_REQUIRED WORK_. Among the lines of the records, count those containing the word "width", then give the number alone.

Collected data:
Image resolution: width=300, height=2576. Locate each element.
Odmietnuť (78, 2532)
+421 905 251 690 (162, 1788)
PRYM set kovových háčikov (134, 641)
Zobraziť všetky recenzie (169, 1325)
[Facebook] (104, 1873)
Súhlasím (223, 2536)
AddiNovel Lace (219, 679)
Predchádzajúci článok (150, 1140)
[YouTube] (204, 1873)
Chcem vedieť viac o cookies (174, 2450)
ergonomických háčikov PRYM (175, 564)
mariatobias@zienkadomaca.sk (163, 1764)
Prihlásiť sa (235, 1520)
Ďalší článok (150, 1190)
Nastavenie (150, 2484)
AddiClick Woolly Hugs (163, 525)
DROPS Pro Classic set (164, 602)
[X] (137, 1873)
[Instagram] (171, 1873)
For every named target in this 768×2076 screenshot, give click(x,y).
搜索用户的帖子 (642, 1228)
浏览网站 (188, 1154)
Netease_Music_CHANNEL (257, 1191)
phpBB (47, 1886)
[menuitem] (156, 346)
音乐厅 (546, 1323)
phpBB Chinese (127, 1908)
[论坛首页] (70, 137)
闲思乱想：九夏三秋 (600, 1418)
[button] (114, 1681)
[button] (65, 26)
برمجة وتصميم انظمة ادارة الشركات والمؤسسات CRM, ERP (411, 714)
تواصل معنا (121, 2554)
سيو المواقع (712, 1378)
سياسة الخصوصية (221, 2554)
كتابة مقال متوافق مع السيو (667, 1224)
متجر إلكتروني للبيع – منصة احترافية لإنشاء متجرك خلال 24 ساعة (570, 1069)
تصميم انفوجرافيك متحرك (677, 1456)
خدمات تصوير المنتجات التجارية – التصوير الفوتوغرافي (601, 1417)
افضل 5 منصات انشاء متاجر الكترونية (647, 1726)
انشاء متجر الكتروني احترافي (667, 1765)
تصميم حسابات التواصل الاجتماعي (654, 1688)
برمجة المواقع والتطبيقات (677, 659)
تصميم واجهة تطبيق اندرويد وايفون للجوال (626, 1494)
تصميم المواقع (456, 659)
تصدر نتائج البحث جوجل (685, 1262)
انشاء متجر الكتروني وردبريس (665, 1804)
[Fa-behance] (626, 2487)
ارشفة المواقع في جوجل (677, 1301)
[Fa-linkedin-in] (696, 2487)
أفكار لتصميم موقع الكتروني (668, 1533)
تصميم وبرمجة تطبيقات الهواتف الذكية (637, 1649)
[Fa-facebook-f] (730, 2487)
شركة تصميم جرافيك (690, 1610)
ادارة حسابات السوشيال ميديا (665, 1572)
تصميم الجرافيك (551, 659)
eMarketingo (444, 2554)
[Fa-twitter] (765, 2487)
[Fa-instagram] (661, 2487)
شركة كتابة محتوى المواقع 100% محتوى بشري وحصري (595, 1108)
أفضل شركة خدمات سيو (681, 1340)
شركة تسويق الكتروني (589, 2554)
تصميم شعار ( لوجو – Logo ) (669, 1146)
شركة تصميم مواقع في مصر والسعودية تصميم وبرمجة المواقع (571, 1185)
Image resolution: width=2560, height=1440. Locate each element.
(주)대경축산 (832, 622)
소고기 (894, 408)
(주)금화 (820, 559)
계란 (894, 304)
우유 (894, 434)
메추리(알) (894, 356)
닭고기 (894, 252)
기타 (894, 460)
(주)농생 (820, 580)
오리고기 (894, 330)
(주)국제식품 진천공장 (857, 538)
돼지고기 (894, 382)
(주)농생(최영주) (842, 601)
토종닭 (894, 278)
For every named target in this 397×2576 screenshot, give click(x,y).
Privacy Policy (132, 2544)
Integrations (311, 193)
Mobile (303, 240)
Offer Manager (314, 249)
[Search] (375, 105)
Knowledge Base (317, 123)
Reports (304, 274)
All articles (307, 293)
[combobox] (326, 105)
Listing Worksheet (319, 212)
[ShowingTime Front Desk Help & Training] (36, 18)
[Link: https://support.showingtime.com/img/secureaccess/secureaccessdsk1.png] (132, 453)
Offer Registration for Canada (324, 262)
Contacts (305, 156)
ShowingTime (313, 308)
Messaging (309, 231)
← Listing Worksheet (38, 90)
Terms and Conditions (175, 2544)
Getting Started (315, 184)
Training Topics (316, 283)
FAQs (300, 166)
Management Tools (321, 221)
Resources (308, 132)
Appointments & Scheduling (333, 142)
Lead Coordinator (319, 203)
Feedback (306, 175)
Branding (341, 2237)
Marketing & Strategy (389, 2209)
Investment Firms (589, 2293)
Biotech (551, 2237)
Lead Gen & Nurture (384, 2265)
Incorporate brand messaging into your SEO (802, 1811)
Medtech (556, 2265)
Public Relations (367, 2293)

_RESULT_. 2